Quantitative real-time PCR of creA gene that was differentially expressed in A. niger CICC2462 and amyR12 strains grown on fermentation medium

amyR has been studied in detail in several Aspergillus species in relation to amylolytic enzyme genes. The enzyme activity, SDS–PAGE and -omics analyses performed in our study provide clear indications for a key regulation role of amyR, because we observed strongly decreased levels of glucoamylase, amylase and glucosidase in our amyR-deletion strain compared with the wild type strain. We observed a reduction in protease secretion, possibly because the production of highly secreted proteins (glucoamylase, amylase and glucosidase) in amyR12 was decreased to a very low level. Considering the morphology, the amyR12 strain without growth inhibition compared to the wild type strain, and the dry weight of the amyR12 strain increased higher growth rate than the wild type. This result may be due to the reduced of highly expressed proteins in the liquid fermentation medium, thus nutrients are essentially used for mycelium growth.
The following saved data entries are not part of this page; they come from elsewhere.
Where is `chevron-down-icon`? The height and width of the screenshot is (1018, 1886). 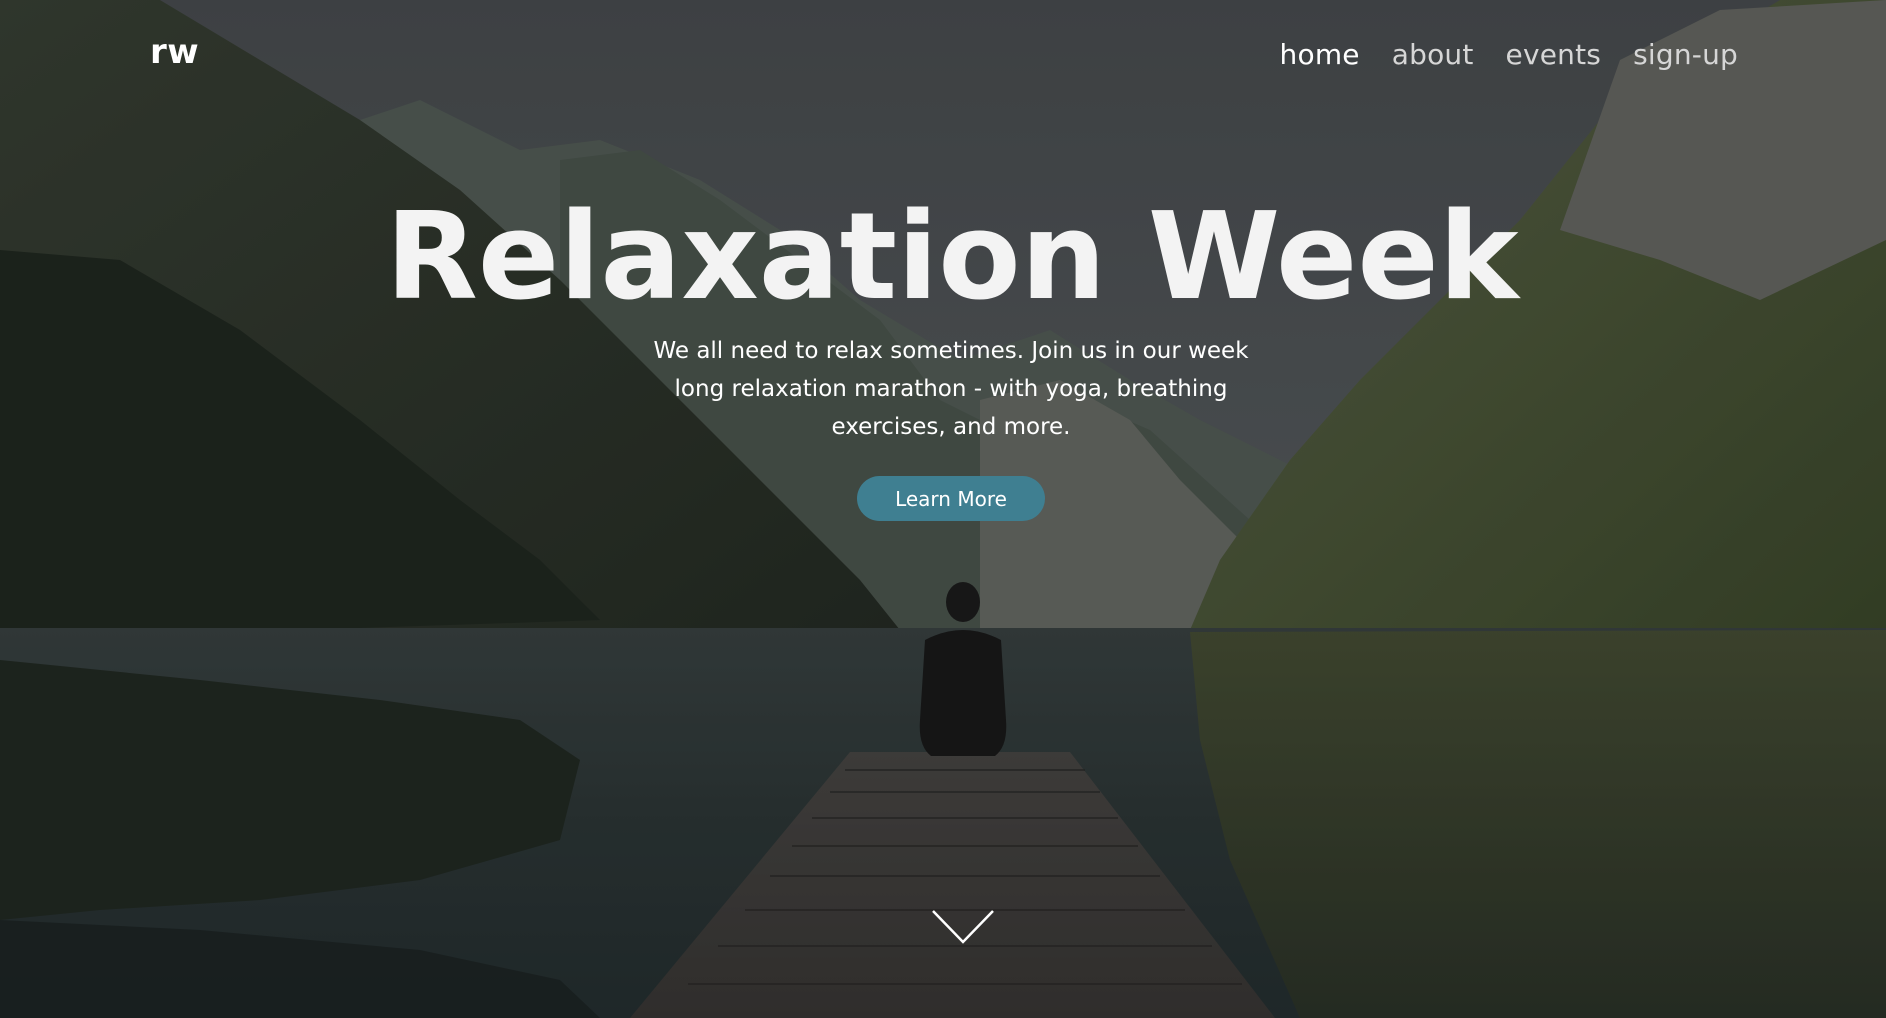
chevron-down-icon is located at coordinates (963, 927).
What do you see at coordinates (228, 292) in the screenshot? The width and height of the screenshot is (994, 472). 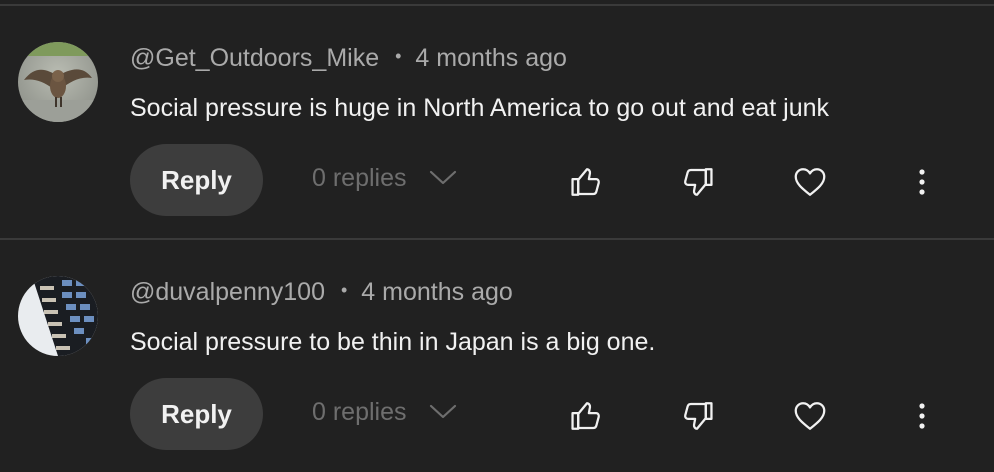 I see `comment-author: @duvalpenny100` at bounding box center [228, 292].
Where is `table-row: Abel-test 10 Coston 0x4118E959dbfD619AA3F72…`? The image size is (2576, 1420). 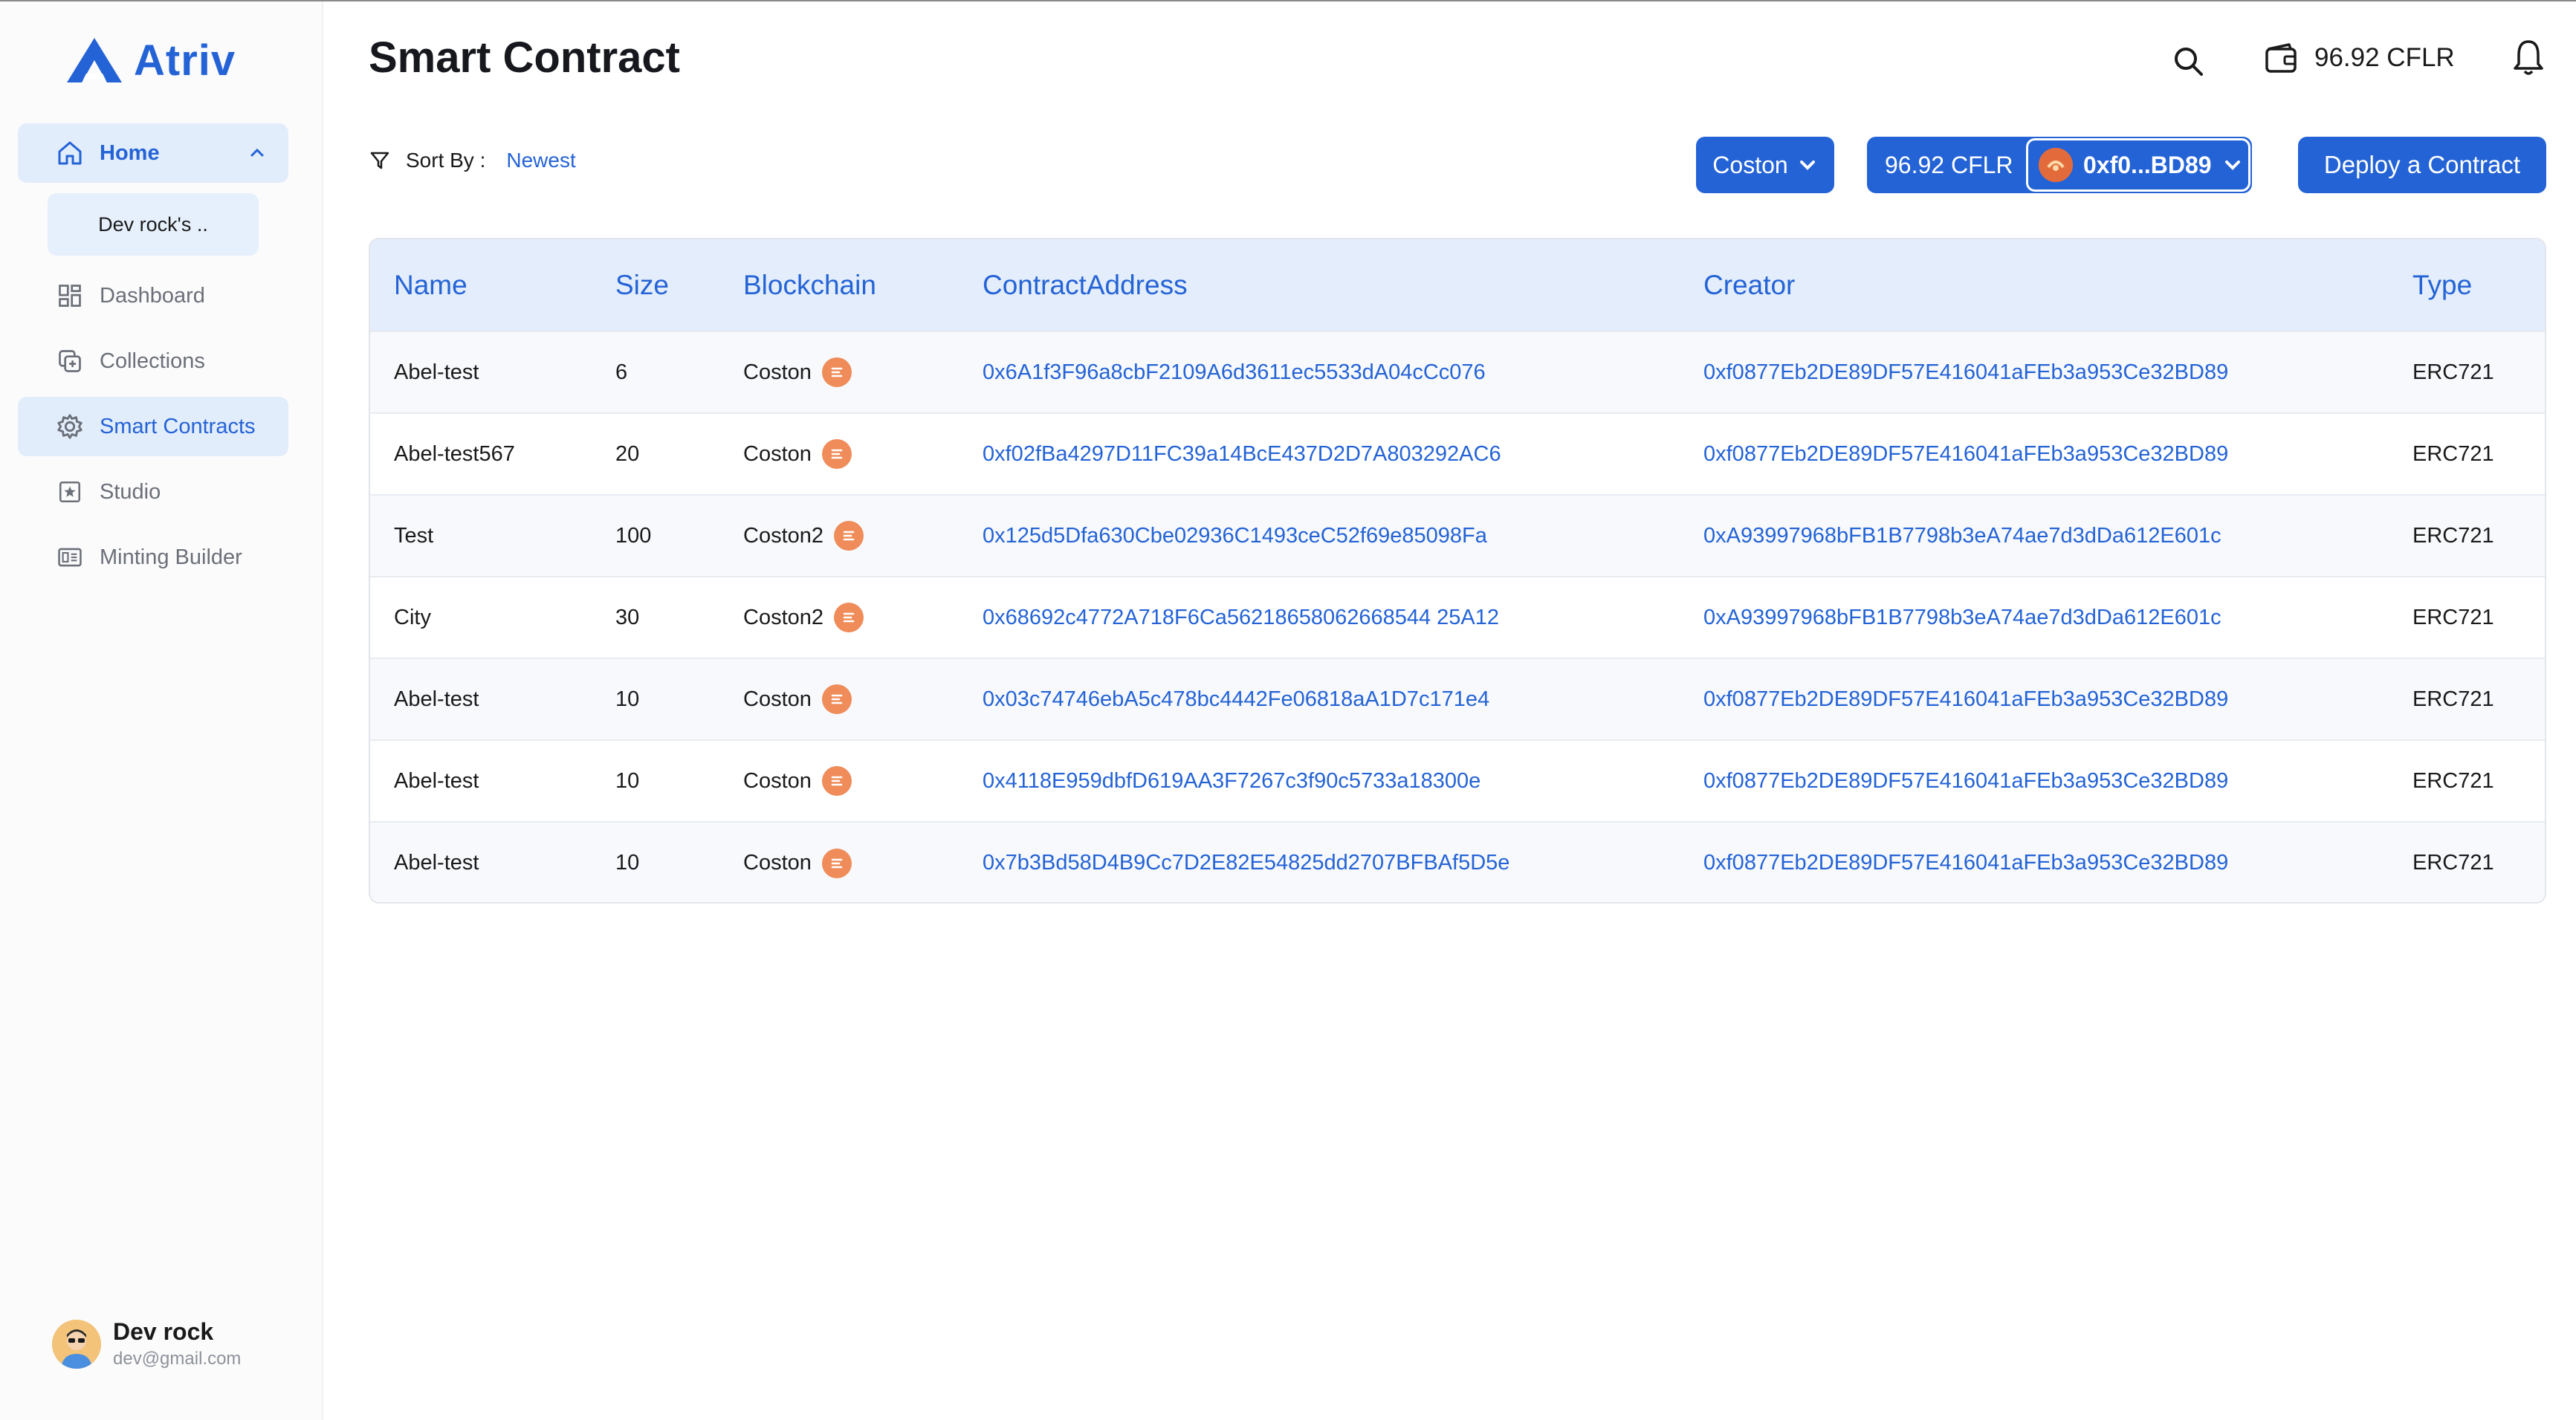
table-row: Abel-test 10 Coston 0x4118E959dbfD619AA3F72… is located at coordinates (1458, 781).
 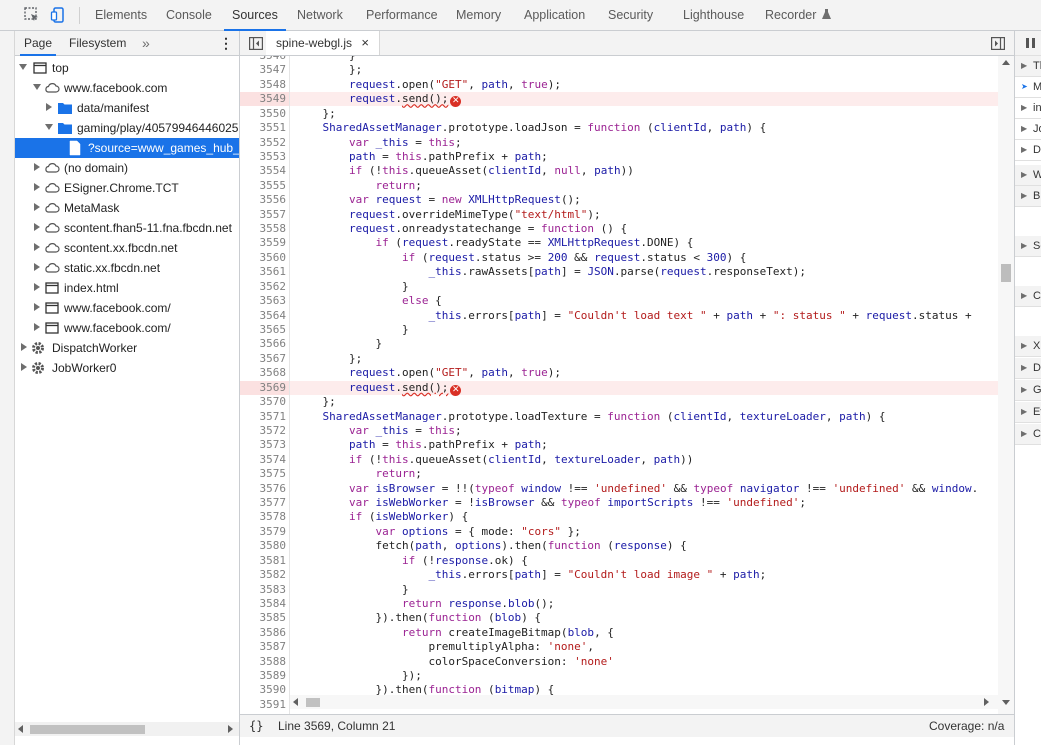 I want to click on device-toolbar-icon, so click(x=59, y=15).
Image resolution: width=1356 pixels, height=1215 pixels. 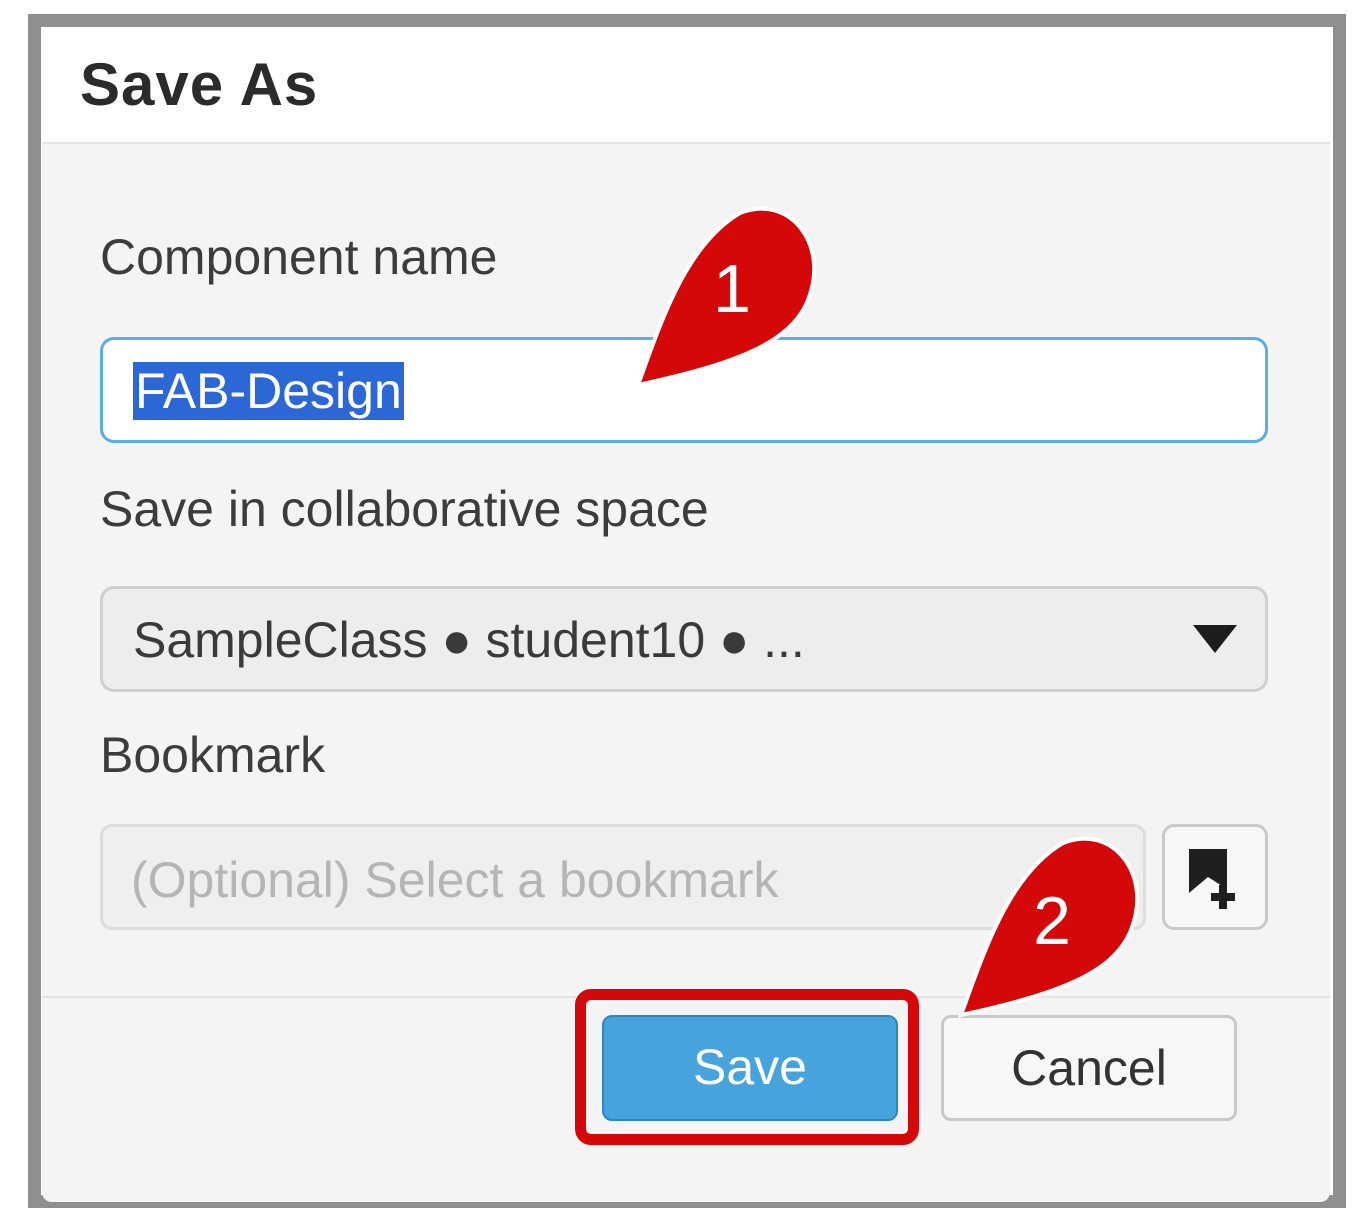 What do you see at coordinates (750, 1068) in the screenshot?
I see `save-button: Save` at bounding box center [750, 1068].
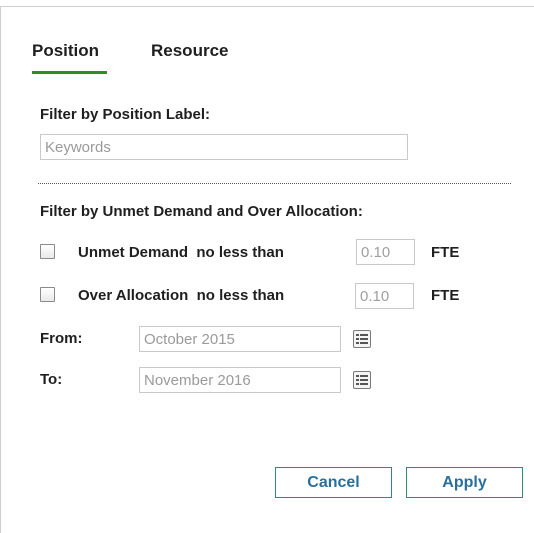  What do you see at coordinates (274, 184) in the screenshot?
I see `section-divider` at bounding box center [274, 184].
Furthermore, promoter is a crucial element for controlling protein production and can largely regulate gene expression at the transcriptional level. The commonly used PglaA and PamyA promoters reduced their function in the ∆amyR strain. In general, homologous strong promoters appear to result in higher expression yields compared with heterologous promoters [31, 35]. As such, we need to determine the strong promoters in the ∆amyR strain. We primarily chose genes with a FPKM that was relatively high from the ∆amyR transcriptome data (see Table 8). The design and functional verification of promoters are a future line of research.

Table 8

Transcriptional levels of some genes in the ∆amyR strain

Gene ID	FPKM	FDR	Description
An18g04840	6672.67	0	Elongation factor 1-alpha
An14g07060	6607.56	2.19E−07	Nitroreductase family protein
An03g06410	6318.12	0	C-4 methylsterol oxidase
An04g06510	5952.65	5.22E−121	Polyubiquitin
An08g04880	5706.63	0	Hypoxia induced family protein
An18g04220	5123.75	0	ADP/ATP carrier protein
An18g06650	5094.63	5.13E−87	Heat shock protein

Conclusion

In this study, the regulatory effect of amyR on amylolytic enzymes in the expression system is apparent; specifically, the transcription and translation levels of glucoamylase and amylase were obviously decreased in the expression system. We now have a host strain with a low background of protein secretion and without growth inhibition, our work lays a foundation for continued improvements this expression system.